This is the case:
I want to import data use logstash from mysql to elasticsearch,the subobject data is duplicated.How can I filter the data?
This is the error data in elasticsearch:
error json:
[{
"_index": "user",
"_type": "user",
"_id": "2",
"_score": 1,
"_source": {
"password": "1111",
"types": [{
"name": "111",
"id": 1
},
{
"name": "333",
"id": 3
}
],
"@timestamp": "2018-02-06T18:05:00.669Z",
"roles": [{
"name": "vip用户",
"id": 2
},
{
"name": "vip用户",
"id": 2
}
],
"@version": "1",
"id": 2,
"username": "vip"
}
},
{
"_index": "user",
"_type": "user",
"_id": "1",
"_score": 1,
"_source": {
"password": "1111",
"types": [{
"name": "111",
"id": 1
},
{
"name": "111",
"id": 1
},
{
"name": "111",
"id": 1
},
{
"name": "222",
"id": 2
},
{
"name": "222",
"id": 2
},
{
"name": "222",
"id": 2
},
{
"name": "333",
"id": 3
},
{
"name": "333",
"id": 3
},
{
"name": "333",
"id": 3
}
],
"@timestamp": "2018-02-06T18:05:00.668Z",
"roles": [{
"name": "管理员",
"id": 1
},
{
"name": "vip用户",
"id": 2
},
{
"name": "普通用户",
"id": 3
},
{
"name": "管理员",
"id": 1
},
{
"name": "vip用户",
"id": 2
},
{
"name": "普通用户",
"id": 3
},
{
"name": "管理员",
"id": 1
},
{
"name": "vip用户",
"id": 2
},
{
"name": "普通用户",
"id": 3
}
],
"@version": "1",
"id": 1,
"username": "admin"
}
}
]
"types" and "roles" is subobjects of user,it's duplicated.

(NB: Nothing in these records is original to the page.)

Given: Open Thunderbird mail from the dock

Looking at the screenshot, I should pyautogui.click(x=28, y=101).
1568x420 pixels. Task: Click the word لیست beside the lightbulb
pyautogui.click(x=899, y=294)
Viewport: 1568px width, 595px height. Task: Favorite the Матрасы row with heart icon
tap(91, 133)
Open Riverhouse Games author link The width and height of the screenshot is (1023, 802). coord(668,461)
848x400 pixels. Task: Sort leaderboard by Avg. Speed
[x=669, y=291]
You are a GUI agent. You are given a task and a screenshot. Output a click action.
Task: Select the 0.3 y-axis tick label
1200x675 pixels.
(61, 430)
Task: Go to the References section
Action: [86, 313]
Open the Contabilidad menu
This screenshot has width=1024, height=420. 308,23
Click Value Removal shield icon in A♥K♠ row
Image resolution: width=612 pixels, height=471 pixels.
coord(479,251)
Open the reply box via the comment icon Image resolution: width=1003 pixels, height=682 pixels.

This is the configuration file when start logstash: I use logstash-filter-aggregate plugin, but I don't know the right way to use is correct.
input {
jdbc {
jdbc_driver_library => "/Users/wangbin/src/test/logstash-es-mysql/docker/logstash/jar/mysql-connector-java-5.1.45.jar"
jdbc_driver_class => "com.mysql.jdbc.Driver"
jdbc_connection_string => "jdbc:mysql://localhost:3306/testes?useUnicode=true&characterEncoding=utf8&useSSL=false&autoReconnect=true&createDatabaseIfNotExist=true"
jdbc_user => "root"
jdbc_password => "root"
jdbc_default_timezone => "Asia/Shanghai"
jdbc_paging_enabled => true
jdbc_page_size => 100000
jdbc_fetch_size => 10000
connection_retry_attempts => 3
connection_retry_attempts_wait_time => 1
jdbc_pool_timeout => 5
lowercase_column_names => true
record_last_run => true
schedule => "* * * * *"
use_column_value => true
tracking_column => "id"
statement_filepath => "/Users/wangbin/src/test/logstash-es-mysql/docker/logstash/config/user.sql"
}
}
filter {
aggregate {
task_id => "%{id}"
code => "
map['id'] = event.get('id')
map['username'] = event.get('username')
map['password'] = event.get('password')
map['roles'] ||= []
map['roles'] << {
'id' => event.get('role_id'),
'name' => event.get('role_name')
}
map['types'] ||= []
map['types'] << {
'id' => event.get('type_id'),
'name' => event.get('type_name')
}
event.cancel()
"
push_previous_map_as_event => true
}
}
output {
elasticsearch {
hosts => ["localhost:9200"]
index => "user"
document_type => "user"
document_id => "%{id}"
}
}
And the user.sql follows:
SELECT
u.id,
u.password,
u.username,
u.type,
r.id AS role_id,
r.name AS role_name,
t.id AS type_id,
t.name AS type_name
FROM user u
LEFT JOIN user_role ru ON ru.user_id = u.id
LEFT JOIN role r ON r.id = ru.role_id
LEFT JOIN user_type ut ON ut.user_id = u.id
LEFT JOIN type t ON t.id = ut.type_id